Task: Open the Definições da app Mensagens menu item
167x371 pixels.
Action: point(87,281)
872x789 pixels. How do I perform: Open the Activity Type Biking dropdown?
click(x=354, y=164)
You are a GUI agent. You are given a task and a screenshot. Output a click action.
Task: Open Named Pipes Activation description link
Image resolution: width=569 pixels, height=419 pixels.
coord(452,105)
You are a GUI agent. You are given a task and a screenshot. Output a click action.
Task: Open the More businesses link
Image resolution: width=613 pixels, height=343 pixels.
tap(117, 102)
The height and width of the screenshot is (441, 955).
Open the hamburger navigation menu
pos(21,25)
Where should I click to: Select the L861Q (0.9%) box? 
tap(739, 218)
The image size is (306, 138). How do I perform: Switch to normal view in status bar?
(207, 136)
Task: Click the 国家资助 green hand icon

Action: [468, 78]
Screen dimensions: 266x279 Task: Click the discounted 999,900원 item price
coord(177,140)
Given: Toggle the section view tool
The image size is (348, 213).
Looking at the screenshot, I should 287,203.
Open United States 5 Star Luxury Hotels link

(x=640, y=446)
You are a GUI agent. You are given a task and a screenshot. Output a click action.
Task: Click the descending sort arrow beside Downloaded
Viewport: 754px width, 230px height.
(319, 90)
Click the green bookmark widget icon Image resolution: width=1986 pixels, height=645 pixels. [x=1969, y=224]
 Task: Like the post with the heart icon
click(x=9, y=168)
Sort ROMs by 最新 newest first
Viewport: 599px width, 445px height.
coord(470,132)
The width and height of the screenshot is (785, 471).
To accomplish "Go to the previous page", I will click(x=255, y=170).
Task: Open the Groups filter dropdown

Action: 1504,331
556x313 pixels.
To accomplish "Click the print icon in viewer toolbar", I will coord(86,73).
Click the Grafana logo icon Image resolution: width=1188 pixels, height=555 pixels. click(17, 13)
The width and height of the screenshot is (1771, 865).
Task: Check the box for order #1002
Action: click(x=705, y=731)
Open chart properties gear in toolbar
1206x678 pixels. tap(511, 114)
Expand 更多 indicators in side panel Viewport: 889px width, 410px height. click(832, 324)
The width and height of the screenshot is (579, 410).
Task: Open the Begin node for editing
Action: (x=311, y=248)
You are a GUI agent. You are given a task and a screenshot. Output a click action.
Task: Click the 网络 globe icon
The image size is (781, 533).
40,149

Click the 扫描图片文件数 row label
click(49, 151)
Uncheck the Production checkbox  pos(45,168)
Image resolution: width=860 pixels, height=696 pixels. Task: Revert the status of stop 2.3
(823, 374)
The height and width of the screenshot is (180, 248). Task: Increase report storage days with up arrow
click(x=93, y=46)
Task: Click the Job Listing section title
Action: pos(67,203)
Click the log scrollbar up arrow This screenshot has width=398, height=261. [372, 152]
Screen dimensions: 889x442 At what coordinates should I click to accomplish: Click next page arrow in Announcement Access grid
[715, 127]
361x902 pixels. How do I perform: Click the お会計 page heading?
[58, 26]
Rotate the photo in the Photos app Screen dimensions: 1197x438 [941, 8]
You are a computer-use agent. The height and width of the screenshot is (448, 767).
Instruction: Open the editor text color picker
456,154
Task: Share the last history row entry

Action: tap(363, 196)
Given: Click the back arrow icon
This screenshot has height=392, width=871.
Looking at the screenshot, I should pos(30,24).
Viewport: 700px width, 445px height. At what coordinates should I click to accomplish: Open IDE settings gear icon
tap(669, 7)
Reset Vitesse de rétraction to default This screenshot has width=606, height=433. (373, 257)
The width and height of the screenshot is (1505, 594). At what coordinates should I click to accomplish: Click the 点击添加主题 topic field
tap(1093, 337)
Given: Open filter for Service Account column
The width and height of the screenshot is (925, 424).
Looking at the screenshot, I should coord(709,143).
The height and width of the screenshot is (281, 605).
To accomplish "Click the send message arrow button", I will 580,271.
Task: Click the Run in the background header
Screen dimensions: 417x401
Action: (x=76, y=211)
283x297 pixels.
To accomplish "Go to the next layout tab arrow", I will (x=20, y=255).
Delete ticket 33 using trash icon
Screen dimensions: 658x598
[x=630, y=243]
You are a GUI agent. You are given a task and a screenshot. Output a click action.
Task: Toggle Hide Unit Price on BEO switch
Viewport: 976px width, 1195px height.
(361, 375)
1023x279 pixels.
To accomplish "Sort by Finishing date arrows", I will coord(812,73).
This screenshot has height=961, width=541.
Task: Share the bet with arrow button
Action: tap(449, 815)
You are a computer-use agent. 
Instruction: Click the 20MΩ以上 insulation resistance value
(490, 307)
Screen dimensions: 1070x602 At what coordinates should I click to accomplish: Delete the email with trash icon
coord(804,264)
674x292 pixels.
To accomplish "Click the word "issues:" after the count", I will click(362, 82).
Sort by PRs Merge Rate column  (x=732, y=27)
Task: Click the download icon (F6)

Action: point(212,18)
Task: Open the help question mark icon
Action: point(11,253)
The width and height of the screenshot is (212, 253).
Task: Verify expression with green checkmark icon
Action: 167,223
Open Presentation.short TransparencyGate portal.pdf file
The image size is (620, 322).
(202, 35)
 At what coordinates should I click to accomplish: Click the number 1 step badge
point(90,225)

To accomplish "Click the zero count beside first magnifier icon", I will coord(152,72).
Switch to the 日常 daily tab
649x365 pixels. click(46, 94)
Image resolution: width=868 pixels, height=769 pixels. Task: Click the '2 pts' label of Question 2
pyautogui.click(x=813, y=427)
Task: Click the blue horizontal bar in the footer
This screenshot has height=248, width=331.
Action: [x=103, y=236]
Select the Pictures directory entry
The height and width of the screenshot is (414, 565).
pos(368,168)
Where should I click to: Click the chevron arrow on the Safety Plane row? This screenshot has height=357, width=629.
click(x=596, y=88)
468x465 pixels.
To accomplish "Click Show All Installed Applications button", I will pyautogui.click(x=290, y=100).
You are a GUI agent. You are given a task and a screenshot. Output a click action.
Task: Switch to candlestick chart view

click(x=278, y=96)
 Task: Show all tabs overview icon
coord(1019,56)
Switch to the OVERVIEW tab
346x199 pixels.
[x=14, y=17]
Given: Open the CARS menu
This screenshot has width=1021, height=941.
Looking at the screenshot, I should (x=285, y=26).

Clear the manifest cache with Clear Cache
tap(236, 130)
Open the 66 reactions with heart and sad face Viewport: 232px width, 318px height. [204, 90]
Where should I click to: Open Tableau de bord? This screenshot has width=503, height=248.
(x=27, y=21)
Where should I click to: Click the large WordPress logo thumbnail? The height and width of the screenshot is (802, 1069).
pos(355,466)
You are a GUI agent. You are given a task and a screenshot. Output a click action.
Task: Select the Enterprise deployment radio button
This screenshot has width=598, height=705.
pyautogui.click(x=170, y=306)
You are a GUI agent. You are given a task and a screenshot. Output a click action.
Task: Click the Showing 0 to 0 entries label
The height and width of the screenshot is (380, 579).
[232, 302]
◇ ◇ ◇ ◇ ◇ ◇ ◇
EXERCISE DESCRIPTION:
Starting with the first line of the listing above and ending with the line that holds "Task: Click the descending", return those lines exactly as written, both included.

ANSWER TO THIS PROBLEM:
Task: Open the Definições da app Mensagens menu item
167x371 pixels.
Action: point(87,281)
872x789 pixels. How do I perform: Open the Activity Type Biking dropdown?
click(x=354, y=164)
You are a GUI agent. You are given a task and a screenshot. Output a click action.
Task: Open Named Pipes Activation description link
Image resolution: width=569 pixels, height=419 pixels.
coord(452,105)
You are a GUI agent. You are given a task and a screenshot. Output a click action.
Task: Open the More businesses link
Image resolution: width=613 pixels, height=343 pixels.
tap(117, 102)
The height and width of the screenshot is (441, 955).
Open the hamburger navigation menu
pos(21,25)
Where should I click to: Select the L861Q (0.9%) box? 
tap(739, 218)
The image size is (306, 138). How do I perform: Switch to normal view in status bar?
(207, 136)
Task: Click the 国家资助 green hand icon

Action: [468, 78]
Screen dimensions: 266x279 Task: Click the discounted 999,900원 item price
coord(177,140)
Given: Toggle the section view tool
The image size is (348, 213).
Looking at the screenshot, I should 287,203.
Open United States 5 Star Luxury Hotels link

(x=640, y=446)
You are a GUI agent. You are given a task and a screenshot. Output a click action.
Task: Click the descending sort arrow beside Downloaded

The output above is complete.